Bis zur Wende sind seine heutigen Kollegen Spezialisten für Filzstifte. 1991 kauft Edding den Markant-Werkzeugbau, die Spritzerei und die Montage. Drei Jahre später wird das neue Werk in Bautzen eingeweiht. „Bis dahin kamen unsere Produkte aus Fertigungsstätten in Deutschland und dem Ausland. Die Firmenleitung hatte aber strategisch entschieden, eine eigene Fertigung aufzubauen“, sagt Jörg Thomas Schimkus. Die Idee des Permanent-Schreibers bringen die Firmengründer Volker Detlef Ledermann und Carl-Wilhelm Edding von einer Japan-Reise Ende der 1950er-Jahre mit nach Hause. Dort entdecken die Freunde einen Tintenschreiber mit Filzspitze und permanenter Tinte. Ihn importieren sie nach Deutschland. Das ist die Geburtsstunde vom „Edding No.1“.

Tinte im Blut

Die Wiege aller Bautzener Eddings ist die Spritzerei. In drei Schichten entstehen hier die Einzelteile aus Kunststoff für die Stifte – der Schaft, die markante Flügel-Kappe und das Mundstück. Über Nacht laufen die Maschinen sogar unbemannt in der sogenannten Geisterschicht. Die Produktion der Eddings kündigt sich mit zartem Geklingel an. Über dem Kopf verlaufen Röhren, über die das Kunststoffgranulat direkt aus dem Silo in die Spritzgussmaschinen automatisch verteilt wird. „Wir verbrauchen davon 1 000 Tonnen pro Jahr“, sagt der Werkleiter. Ein bisschen erinnert das Granulat an zu groß geratenes Konfetti.

230 Grad macht daraus eine flüssige Kunststoffmasse. Aus ihr sollen in diesem Produktionsschritt Kappen werden. „Wir stellen jährlich 95 Millionen Marker in 50 verschiedenen Größen und Formen her, die in 120 Länder verkauft werden. Der Beliebteste aber ist unser Edding 3000 mit der schwarzen Kappe“, sagt Jörg Thomas Schimkus, während das Werkzeug der Spritzgießmaschine mit einem Zischen auseinanderfährt. Unter dem Spritzdruck von 1 300 bar und der Schließkraft von 80 Tonnen entstehen in jedem Takt 32 Kappen. Das übrig bleibende Material kommt in den danebenstehenden Schredder und kehrt in den Produktionskreislauf zurück.

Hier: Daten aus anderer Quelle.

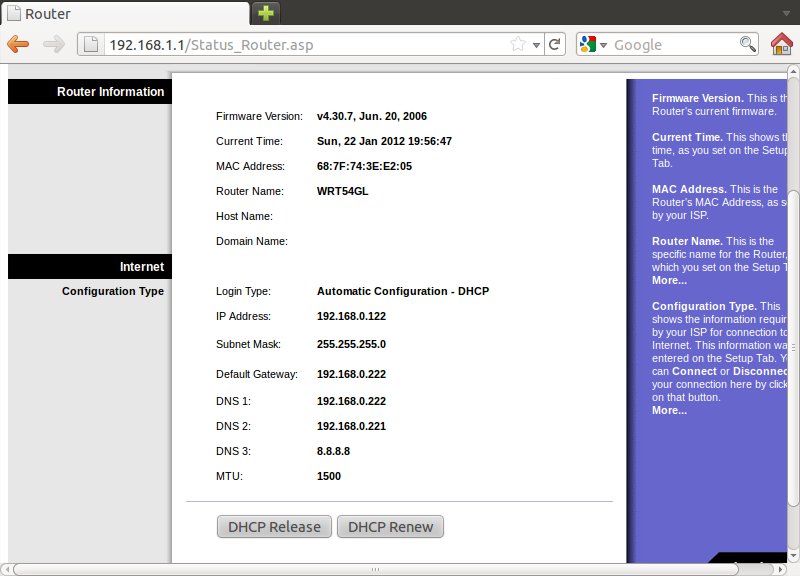
Task: Go to the browser Home page icon
Action: click(782, 44)
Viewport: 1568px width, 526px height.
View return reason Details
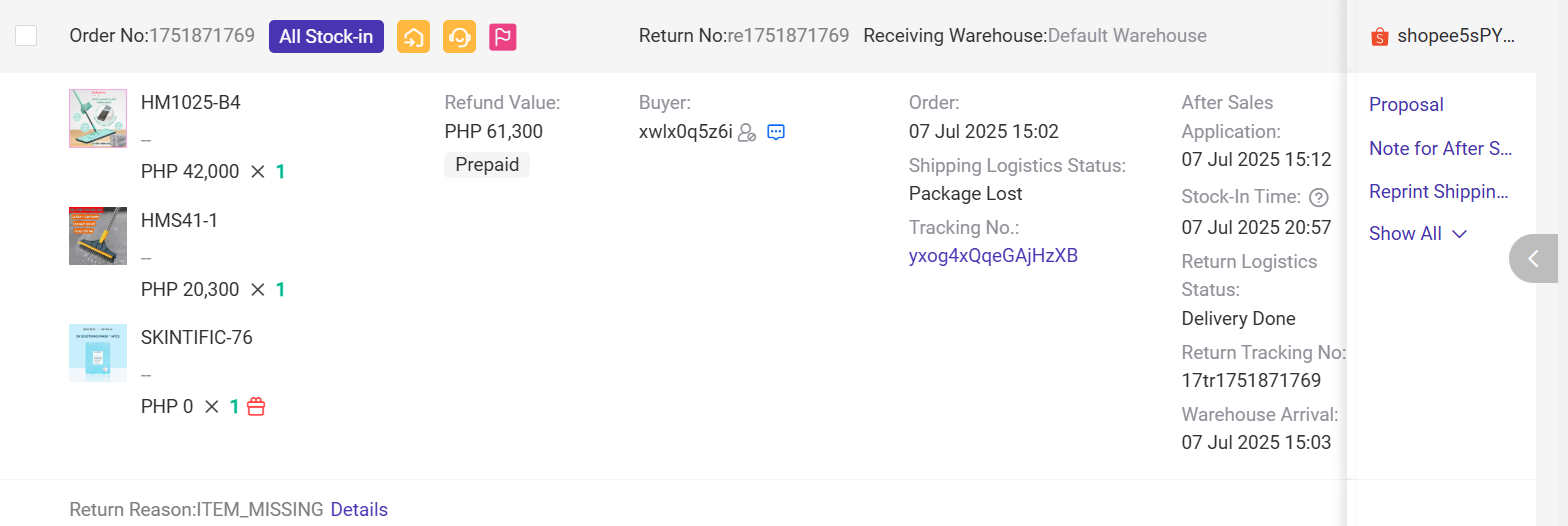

Über 80 Mitarbeiter denken bunt in Bautzen. „Wir sind eine Familie und haben Edding-Tinte im Blut“, sagt der Geschäftsführer. Neben seiner Wohnung in Hamburg hat er sich längst ein Refugium in Bautzen zugelegt – und engagiert sich in der Stadt. Ein Jahr lang gab er neben seiner Arbeit zweimal pro Woche Deutschunterricht für Asylbewerber. Bei der Initiative „Bautzen bleibt bunt“ will sich Jörg Thomas Schimkus wieder stärker einbringen. Buntgemischt ist auch die Belegschaft. Flüchtlinge machen Praktika im Betrieb. Ein junger Syrer macht seit einem Jahr die Ausbildung zum Elektriker. Ein weiterer junger Mann aus Mali könnte demnächst seine Lehre im Unternehmen beginnen.

Ausgebildet werden Werkzeugmacher, Mechatroniker und Verfahrensmechaniker. Dazu gibt es eine Kooperationsvereinbarung mit der Staatlichen Studienakademie Bautzen. „Unsere Führungskräfte sind überwiegend junge Leute. Die Spritzerei leitet eine Frau, die hier gelernt hat“, sagt Jörg Thomas Schimkus. Blau macht der „Fischkopp“ – wie er sich selbst nennt – übrigens am Geierswalder See. Mit dem Motorboot fährt er soweit hinaus, dass bei abgestelltem Motor nur noch das Plätschern des Wassers zu hören ist. Und wenn er in seiner Hamburger Heimat ist, legt er häufig einen Stopp an der Außenalster ein, um wieder von der Elbe an die Spree zu fahren.